Hide the food!

The weather in Ohio always seems to mirror my mood, or perhaps it’s my mood that mirrors the weather.  It’s cold, gray, and the sky started spitting frozen shit.  Not snow, but sleet.  Rain and ice pellets.  Nasty.

Nausea can kiss my ass and fuck off.  I despise it.  I’m cranky and worthless while I’m trying to carry on without harfing.  It takes me twice as long to do anything because a quick movement will jar my stomach and then it’s game over.  I spend the next several hours hunched over a bucket, a bag, or a toilet.  I have a cornucopia of anti-emetics at my disposal since this is a chronic problem for me, but if I take them I will fall asleep.  If I fall asleep I’m even less useful.  It’s quite the conundrum.

I’m trapped here alone with MC, which is nice except that he’s one needy fucker (he always has been, now he has an excuse).  I’ve taken this small period of autonomy to be a complete slob.  Who isn’t getting dressed today?  Me!  Who hasn’t put on a boobie trap or even brushed through her hair?  This girl!  

The nagging pain in my gut and bouts of extreme nausea are probably crohns reminding me that for better or worse, we’re stuck with each other.  My small intestine probably has enough room for a grain of rice to pass through and I may as well be eating the whole planet because no matter what I eat, it’s like shoving a football through a nail hole.  A common misconception is that if there’s an obstruction, there will be no deuce dropping.  Untrue.  If it’s a partial obstruction, it’s often frequent and watery.  Obstipation is a very bad sign and needs to be addressed immediately.  Attempting to tough it out can lead to rupture, sepsis, and death.  That’s a delightful thought, yes?  If this is going to happen to me, it may as well happen when I’m stranded.  That’s just the way things work out in my world.

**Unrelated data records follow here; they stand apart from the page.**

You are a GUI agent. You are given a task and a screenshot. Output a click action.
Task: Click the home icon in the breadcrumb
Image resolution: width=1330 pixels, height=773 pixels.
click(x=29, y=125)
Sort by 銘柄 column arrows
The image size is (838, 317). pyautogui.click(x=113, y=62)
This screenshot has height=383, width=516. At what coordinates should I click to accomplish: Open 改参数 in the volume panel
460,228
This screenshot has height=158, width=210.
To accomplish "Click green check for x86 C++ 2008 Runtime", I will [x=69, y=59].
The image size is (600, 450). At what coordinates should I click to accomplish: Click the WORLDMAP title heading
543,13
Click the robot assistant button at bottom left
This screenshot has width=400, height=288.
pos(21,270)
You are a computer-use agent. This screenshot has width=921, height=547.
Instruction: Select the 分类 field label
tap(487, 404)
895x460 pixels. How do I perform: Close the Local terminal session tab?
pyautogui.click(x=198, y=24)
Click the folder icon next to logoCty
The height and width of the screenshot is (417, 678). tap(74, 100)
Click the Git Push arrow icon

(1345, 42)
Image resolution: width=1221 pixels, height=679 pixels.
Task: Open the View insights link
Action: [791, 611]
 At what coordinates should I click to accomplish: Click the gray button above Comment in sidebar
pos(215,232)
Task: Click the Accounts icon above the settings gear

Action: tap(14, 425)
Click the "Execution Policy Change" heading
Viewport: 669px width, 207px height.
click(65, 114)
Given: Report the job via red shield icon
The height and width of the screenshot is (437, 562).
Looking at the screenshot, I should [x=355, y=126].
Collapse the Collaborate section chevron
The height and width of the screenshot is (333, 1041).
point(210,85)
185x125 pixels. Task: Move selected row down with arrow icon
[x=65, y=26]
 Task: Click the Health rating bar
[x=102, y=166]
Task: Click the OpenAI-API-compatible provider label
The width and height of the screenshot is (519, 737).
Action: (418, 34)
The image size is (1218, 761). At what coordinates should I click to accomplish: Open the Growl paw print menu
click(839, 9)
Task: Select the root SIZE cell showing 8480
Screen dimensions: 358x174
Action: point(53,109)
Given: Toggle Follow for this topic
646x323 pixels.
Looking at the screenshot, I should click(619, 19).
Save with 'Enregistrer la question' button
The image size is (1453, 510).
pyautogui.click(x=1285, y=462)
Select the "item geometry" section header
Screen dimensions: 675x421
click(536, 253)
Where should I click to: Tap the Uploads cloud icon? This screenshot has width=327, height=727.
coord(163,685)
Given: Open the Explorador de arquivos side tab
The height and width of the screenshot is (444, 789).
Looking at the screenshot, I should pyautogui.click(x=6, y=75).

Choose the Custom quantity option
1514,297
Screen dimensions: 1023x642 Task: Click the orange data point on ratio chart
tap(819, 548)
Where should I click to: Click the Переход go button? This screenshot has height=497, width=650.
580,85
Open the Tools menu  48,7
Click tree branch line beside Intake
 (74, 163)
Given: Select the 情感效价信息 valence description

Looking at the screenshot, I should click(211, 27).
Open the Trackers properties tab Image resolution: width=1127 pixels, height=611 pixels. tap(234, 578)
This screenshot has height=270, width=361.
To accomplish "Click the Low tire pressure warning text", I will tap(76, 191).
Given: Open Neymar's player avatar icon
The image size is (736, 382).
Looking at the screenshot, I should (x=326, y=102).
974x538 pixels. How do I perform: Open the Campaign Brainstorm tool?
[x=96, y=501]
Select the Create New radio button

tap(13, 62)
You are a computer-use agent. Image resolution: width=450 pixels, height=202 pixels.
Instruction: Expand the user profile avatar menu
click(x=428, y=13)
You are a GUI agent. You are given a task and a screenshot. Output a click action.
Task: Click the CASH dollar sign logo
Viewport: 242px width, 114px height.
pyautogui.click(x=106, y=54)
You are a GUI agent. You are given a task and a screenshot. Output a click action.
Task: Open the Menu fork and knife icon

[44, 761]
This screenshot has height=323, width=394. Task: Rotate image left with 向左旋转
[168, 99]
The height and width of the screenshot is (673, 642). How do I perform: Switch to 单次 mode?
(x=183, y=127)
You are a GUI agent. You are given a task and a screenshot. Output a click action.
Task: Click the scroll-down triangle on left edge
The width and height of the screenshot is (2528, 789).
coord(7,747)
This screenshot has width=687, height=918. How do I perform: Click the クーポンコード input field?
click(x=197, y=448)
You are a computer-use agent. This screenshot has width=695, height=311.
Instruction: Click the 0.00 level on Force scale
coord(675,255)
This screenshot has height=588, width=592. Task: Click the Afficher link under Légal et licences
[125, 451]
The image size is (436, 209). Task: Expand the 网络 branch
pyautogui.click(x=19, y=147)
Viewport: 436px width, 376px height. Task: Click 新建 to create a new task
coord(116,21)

Heating pad, apple juice, trips up and down the stairs – I’d like to invite Michelle Obama over to help me encourage my guts to get moving.  If the FLOTUS can’t get them motivated, nothing will.  Man, am I going to miss her. 😭

My appointment with the super gastroenterologist is next Monday.  I will call him Obi-wan Kenobi, for he is my only hope to stress eat the way I want to.

4 thoughts on “Hide the food!

  1. If I could, I’d air-drop you two poor babies some choice smokeables. The herbal medicine would do you loads of good, getting rid of nausea, opening your SI to new possibilities, calming frayed nerves….

    Your stomach must look like Gatlinburg after the fire. I don’t know how you manage, puking as much as you do. I’m puke-o-phobic. I will stay up all night to keep from puking, even though I know damn well I’d feel better if I just let it go.

    Liked by 1 person

  2. Today I left my work Christmas party to walk up the road to a restaurant and order a take-away coffee just so I could use their toilet to drop the kinda deuce that makes your heart quake and you walk funny for a long time. Why? Because I cannot do a shit at work. Last week I had constant stomach pain and acid reflux, then diarrhoea. This week, constant stomach pain, acid reflux and a pale, shiny, arse-baby. I never know what the fuck is gonna come out. I think a trip to the gastro is called for. Ahhh, shit.